In fact, one caller (__io_alloc_req_refill() in io_uring/io_uring.c)
even explicitly document:
ret = kmem_cache_alloc_bulk(req_cachep, gfp, ARRAY_SIZE(reqs), reqs);
/*
* Bulk alloc is all-or-nothing. If we fail to get a batch,
* retry single alloc to be on the safe side.
*/
if (unlikely(ret <= 0)) {
reqs[0] = kmem_cache_alloc(req_cachep, gfp);
if (!reqs[0])
return false;
ret = 1;
}
Other callsers don't even bother checking the negative case (i.e ret <
0) - only the 0 case. I'm not terribly familiar with bulk allocation
though. Please fact check me :)
> +
> + if (unlikely(!nr_alloc)) {
> + unsigned int i;
> +
> + for (i = 0; i < nr_entries; ++i) {
> + entries[i] = zswap_entry_cache_alloc(GFP_KERNEL, nid);
> +
> + if (unlikely(!entries[i])) {
> + zswap_reject_kmemcache_fail++;
> + zswap_entries_cache_free_batch(entries, i);
> + return false;
> + }
> + }
> + }
> +
> + return true;
> +}
> +
> /*
> * Carries out the common pattern of freeing an entry's zsmalloc allocation,
> * freeing the entry itself, and decrementing the number of stored pages.

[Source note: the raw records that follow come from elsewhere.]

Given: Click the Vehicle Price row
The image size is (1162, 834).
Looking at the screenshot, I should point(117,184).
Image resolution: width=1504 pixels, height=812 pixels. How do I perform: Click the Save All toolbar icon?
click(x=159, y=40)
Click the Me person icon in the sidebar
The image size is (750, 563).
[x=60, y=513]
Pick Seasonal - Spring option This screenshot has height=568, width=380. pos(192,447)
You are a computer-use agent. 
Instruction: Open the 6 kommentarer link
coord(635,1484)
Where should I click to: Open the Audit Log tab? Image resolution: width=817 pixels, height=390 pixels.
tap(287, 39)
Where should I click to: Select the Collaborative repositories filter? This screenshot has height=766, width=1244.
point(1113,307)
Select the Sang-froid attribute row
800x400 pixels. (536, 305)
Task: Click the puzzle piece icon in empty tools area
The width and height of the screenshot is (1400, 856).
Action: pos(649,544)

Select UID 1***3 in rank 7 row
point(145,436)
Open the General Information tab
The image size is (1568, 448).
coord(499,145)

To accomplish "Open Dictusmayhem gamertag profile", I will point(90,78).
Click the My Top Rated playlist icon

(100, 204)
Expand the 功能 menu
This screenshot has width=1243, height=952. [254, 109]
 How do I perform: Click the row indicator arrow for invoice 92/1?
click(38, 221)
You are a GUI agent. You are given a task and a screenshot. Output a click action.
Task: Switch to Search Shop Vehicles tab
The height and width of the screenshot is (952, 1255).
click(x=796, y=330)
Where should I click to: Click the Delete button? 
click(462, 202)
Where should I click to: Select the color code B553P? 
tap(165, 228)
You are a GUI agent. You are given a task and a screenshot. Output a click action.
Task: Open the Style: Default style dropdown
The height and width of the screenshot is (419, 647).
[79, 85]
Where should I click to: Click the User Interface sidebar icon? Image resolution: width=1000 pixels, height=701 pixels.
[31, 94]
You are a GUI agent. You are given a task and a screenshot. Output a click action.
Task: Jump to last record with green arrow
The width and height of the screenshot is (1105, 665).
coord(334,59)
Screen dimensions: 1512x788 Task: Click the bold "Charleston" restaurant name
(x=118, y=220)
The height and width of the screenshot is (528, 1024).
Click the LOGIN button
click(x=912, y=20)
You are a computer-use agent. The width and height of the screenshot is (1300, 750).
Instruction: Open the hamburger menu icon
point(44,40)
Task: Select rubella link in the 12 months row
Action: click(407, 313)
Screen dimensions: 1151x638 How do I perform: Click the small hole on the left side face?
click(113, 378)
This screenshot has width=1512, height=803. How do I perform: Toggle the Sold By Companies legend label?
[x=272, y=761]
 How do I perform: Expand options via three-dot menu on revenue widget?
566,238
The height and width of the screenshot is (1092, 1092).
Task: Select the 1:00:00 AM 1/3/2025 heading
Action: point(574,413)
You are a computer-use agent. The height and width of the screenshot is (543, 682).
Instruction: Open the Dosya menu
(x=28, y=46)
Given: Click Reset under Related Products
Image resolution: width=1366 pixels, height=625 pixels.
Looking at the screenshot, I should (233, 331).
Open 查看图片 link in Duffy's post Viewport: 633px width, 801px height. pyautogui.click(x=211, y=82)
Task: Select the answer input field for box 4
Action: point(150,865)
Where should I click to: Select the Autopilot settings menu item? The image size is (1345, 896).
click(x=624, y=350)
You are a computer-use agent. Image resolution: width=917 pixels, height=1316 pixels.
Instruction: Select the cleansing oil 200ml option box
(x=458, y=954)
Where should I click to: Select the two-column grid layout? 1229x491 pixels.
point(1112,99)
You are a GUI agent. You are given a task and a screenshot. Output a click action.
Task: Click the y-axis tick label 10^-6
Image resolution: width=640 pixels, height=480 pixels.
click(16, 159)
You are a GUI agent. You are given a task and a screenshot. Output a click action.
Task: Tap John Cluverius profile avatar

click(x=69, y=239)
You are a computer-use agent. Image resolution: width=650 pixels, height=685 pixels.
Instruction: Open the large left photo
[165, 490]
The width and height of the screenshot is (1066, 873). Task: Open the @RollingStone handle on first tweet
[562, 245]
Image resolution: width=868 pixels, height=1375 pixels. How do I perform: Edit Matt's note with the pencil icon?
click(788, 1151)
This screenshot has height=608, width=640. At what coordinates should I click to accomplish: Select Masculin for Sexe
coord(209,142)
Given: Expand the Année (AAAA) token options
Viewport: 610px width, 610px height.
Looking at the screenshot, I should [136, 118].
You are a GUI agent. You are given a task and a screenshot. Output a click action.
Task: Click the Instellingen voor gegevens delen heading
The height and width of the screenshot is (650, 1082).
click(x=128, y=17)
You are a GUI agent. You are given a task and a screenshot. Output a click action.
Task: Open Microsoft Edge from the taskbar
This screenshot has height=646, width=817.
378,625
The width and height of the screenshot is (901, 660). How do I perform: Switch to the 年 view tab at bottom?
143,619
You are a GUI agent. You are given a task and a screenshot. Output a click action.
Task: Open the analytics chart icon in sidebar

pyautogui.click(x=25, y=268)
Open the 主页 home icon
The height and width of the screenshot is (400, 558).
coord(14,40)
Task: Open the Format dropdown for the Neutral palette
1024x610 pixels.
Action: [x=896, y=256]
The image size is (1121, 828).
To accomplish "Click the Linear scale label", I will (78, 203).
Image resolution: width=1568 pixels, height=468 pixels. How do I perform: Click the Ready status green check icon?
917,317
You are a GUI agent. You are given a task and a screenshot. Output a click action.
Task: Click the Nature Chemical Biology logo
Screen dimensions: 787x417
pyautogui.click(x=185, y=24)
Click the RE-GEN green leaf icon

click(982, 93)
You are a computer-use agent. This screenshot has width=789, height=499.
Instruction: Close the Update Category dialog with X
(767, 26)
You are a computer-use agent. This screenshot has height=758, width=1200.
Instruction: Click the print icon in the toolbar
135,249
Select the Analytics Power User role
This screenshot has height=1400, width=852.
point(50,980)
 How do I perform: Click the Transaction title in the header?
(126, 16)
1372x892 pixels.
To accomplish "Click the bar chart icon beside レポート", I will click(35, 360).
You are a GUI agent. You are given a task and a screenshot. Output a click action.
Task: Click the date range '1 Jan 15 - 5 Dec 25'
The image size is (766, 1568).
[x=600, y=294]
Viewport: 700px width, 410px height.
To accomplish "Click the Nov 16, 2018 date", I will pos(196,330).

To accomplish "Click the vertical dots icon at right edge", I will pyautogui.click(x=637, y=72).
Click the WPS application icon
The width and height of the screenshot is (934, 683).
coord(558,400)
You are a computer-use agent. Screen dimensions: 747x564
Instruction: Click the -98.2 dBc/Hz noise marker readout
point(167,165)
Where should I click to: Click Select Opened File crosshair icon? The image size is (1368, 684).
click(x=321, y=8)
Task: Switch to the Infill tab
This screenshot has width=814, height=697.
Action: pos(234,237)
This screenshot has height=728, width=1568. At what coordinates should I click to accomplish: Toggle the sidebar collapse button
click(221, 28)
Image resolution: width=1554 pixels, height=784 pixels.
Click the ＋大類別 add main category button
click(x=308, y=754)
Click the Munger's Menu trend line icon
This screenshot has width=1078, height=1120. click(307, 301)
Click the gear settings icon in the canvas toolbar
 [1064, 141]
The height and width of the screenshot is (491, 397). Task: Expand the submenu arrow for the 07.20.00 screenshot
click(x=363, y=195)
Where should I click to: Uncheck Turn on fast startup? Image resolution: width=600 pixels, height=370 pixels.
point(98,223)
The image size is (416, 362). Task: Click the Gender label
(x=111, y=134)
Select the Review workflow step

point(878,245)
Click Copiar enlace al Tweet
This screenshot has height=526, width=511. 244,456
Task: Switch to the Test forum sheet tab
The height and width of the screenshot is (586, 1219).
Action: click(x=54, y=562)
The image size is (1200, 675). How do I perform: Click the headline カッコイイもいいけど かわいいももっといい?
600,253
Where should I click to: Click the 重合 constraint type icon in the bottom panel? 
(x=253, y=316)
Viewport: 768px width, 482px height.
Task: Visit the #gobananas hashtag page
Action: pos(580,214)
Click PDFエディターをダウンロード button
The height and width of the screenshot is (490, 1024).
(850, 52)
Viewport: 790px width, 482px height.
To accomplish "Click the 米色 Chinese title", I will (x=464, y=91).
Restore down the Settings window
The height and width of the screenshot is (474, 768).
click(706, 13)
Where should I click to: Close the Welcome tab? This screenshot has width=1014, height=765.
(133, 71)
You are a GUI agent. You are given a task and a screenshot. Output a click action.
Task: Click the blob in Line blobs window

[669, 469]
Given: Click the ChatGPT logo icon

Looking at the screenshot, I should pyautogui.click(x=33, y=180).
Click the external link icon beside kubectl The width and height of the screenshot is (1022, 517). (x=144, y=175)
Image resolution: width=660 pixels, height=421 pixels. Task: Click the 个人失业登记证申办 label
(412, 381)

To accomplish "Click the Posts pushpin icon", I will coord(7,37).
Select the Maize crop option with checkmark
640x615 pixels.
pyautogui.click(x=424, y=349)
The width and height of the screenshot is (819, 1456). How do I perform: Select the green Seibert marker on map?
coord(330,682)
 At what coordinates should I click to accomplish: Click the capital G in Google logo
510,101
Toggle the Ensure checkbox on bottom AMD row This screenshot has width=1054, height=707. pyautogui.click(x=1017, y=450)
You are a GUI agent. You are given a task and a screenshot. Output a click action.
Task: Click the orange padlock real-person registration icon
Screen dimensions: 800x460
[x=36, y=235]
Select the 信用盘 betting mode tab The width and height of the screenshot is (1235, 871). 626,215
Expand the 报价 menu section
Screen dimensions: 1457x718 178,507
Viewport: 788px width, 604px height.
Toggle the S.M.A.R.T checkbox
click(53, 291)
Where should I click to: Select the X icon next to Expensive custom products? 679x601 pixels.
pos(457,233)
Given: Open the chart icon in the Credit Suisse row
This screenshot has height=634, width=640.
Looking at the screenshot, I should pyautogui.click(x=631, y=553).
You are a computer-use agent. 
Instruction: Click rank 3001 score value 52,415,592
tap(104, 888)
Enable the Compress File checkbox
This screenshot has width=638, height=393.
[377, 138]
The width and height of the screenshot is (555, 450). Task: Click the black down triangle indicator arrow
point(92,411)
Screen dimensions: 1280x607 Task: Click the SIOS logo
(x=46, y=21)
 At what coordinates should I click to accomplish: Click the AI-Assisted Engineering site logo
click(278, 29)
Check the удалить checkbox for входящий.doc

> @@ -767,7 +833,9 @@ static int zswap_cpu_comp_prepare(unsigned int cpu, struct hlist_node *node)
> {
> struct zswap_pool *pool = hlist_entry(node, struct zswap_pool, node);
> struct crypto_acomp_ctx *acomp_ctx = per_cpu_ptr(pool->acomp_ctx, cpu);
> + int nid = cpu_to_node(cpu);
> int ret = -ENOMEM;
> + u8 i;
>
> /*
> * To handle cases where the CPU goes through online-offline-online
> @@ -778,11 +846,7 @@ static int zswap_cpu_comp_prepare(unsigned int cpu, struct hlist_node *node)
> return 0;
> }
>
> - acomp_ctx->buffer = kmalloc_node(PAGE_SIZE, GFP_KERNEL, cpu_to_node(cpu));
> - if (!acomp_ctx->buffer)
> - return ret;
> -
> - acomp_ctx->acomp = crypto_alloc_acomp_node(pool->tfm_name, 0, 0, cpu_to_node(cpu));
> + acomp_ctx->acomp = crypto_alloc_acomp_node(pool->tfm_name, 0, 0, nid);
> if (IS_ERR_OR_NULL(acomp_ctx->acomp)) {
> pr_err("could not alloc crypto acomp %s : %ld\n",
> pool->tfm_name, PTR_ERR(acomp_ctx->acomp));
> @@ -790,20 +854,39 @@ static int zswap_cpu_comp_prepare(unsigned int cpu, struct hlist_node *node)
> goto fail;
> }
>
> + /*
> + * Allocate up to ZSWAP_MAX_BATCH_SIZE dst buffers if the
> + * compressor supports batching.
> + */
> + pool->compr_batch_size = min(ZSWAP_MAX_BATCH_SIZE,
> + crypto_acomp_batch_size(acomp_ctx->acomp));
> +
I asssume this is going to be 0 for zstd?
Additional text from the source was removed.